- [DOCUMENT PASSAGE]:

————————

Jewish biblical commentator, physician, scholar, and Kabbalist from Italy

Rabbi Moses David Valle (circa 1697 – December 17, 1776) was a Jewish biblical commentator, physician, scholar, and Kabbalist from Italy. He lived in the city of Padua and was a disciple of Rabbi Menachem Azariah da Fano. According to the researcher Joseph Almanzi, Rabbi Valle was a student and disciple of Rabbi Menachem Azariah da Fano in the field of Kabbalah during his early studies.

== Biography ==
Rabbi Valle was born to Rabbi Samuel and studied with rabbis in Padua, along with Rabbi Menachem Azariah da Fano. Both of them were ordained as rabbis on the eve of Sukkot in the year 5426 (1665). When Rabbi Menachem Azariah da Fano established his group in the year 5477 (1716), Rabbi Valle was one of the leaders of the group and later became its leader. Rabbi Valle was a polymath with extensive knowledge in the Bible, philosophy, medicine, and more. He also studied medicine at the University of Padua. At the age of 25, he wrote a treatise in Italian on Christianity titled "I Sette Giorni della Verit" and authored numerous writings on the Bible, comprising around 15,000 pages, some of which are in manuscript form.

————————

- [LISTED RECORDS]:
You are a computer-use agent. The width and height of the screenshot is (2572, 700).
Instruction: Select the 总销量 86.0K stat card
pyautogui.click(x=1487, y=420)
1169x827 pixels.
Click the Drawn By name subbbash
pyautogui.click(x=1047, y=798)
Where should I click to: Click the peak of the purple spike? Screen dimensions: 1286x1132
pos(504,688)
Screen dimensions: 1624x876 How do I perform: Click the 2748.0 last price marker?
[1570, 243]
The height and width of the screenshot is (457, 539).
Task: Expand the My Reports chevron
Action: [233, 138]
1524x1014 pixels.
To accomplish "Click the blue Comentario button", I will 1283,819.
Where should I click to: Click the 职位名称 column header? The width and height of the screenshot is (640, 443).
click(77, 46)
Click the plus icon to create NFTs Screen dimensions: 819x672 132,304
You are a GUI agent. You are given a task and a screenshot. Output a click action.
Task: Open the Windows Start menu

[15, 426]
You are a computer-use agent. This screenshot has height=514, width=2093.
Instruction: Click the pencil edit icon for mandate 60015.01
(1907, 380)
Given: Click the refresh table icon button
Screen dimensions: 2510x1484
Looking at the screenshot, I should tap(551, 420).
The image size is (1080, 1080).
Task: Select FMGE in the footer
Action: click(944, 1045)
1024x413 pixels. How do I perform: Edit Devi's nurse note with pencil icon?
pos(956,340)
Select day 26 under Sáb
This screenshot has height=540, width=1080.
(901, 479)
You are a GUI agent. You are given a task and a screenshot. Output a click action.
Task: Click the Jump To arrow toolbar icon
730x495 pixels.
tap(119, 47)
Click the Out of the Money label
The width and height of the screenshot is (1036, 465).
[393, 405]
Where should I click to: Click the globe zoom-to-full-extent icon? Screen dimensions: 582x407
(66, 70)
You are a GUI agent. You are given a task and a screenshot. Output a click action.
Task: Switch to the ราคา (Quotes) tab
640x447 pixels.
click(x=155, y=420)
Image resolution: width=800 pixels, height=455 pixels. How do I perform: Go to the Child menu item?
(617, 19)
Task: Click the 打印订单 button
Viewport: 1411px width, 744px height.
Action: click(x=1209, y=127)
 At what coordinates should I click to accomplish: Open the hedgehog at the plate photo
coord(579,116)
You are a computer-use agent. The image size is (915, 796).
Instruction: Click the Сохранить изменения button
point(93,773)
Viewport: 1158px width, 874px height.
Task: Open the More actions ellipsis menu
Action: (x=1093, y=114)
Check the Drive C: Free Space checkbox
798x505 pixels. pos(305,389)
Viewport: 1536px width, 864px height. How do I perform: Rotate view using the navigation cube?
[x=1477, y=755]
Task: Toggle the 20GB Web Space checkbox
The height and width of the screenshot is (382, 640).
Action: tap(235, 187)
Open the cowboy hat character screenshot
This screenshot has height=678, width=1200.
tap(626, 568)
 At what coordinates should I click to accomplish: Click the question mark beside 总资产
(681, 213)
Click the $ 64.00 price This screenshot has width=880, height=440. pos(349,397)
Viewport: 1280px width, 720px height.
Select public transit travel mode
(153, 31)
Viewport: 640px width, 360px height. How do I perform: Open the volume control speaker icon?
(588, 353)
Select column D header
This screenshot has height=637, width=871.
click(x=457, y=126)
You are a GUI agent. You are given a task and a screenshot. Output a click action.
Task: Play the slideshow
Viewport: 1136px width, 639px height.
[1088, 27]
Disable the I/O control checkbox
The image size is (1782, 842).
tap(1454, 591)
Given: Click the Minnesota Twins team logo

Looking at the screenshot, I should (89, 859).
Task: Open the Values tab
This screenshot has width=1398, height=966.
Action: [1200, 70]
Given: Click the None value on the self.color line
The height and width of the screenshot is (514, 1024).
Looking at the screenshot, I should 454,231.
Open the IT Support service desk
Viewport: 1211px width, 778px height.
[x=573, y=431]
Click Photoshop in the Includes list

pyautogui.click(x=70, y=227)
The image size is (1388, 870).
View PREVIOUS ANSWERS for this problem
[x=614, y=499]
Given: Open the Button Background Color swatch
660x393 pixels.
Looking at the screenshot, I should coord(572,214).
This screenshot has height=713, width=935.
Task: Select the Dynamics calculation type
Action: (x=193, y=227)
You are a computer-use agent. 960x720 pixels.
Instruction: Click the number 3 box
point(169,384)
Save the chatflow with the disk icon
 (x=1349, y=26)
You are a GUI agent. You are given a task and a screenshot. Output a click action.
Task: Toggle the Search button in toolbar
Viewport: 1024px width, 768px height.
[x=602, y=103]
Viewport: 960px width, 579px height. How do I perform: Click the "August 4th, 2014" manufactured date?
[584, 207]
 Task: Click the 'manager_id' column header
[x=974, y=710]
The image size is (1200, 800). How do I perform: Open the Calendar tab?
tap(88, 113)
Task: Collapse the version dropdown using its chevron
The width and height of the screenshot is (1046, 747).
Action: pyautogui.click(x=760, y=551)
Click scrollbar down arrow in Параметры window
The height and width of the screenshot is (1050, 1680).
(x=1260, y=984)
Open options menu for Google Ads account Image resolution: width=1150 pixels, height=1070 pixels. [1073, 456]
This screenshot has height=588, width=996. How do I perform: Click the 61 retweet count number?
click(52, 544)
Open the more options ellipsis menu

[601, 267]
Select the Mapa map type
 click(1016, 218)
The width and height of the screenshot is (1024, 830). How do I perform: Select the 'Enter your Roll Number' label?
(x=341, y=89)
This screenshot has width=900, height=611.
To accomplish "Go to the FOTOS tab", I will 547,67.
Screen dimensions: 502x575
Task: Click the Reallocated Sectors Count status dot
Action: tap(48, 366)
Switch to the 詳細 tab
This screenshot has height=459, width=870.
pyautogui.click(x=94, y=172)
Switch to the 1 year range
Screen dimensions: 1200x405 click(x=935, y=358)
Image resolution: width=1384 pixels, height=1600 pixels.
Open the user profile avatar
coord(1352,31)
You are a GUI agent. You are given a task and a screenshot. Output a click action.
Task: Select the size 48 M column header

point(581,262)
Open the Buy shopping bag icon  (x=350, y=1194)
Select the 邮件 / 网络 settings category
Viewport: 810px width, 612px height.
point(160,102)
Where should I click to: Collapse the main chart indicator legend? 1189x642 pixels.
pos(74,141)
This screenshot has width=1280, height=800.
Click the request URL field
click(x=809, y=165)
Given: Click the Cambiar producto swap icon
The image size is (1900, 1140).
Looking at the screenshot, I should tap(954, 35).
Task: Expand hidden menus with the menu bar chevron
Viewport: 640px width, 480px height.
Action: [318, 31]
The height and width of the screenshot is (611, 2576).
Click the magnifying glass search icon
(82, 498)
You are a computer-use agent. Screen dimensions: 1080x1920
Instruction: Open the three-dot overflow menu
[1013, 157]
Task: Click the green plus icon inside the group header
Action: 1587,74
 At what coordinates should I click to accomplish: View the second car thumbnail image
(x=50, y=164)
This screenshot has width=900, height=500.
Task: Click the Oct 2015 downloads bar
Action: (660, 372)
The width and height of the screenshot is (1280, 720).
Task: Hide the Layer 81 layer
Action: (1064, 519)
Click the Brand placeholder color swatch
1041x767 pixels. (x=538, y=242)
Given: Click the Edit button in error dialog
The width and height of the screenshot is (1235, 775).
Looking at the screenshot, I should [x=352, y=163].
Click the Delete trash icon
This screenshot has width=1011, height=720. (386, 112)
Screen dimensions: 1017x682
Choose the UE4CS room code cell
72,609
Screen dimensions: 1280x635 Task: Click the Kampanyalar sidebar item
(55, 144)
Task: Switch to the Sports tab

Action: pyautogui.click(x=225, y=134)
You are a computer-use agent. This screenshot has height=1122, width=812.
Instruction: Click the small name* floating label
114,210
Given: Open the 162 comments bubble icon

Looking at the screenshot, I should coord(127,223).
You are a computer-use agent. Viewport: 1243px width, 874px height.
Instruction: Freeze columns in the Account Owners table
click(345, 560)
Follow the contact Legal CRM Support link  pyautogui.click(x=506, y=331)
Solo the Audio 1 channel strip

————————

- [TASK INSTRUCTIONS]:
According to the text on Moses David Valle, at which university did he study medicine?

- [FINISHED EXERCISE]:
The University of Padua.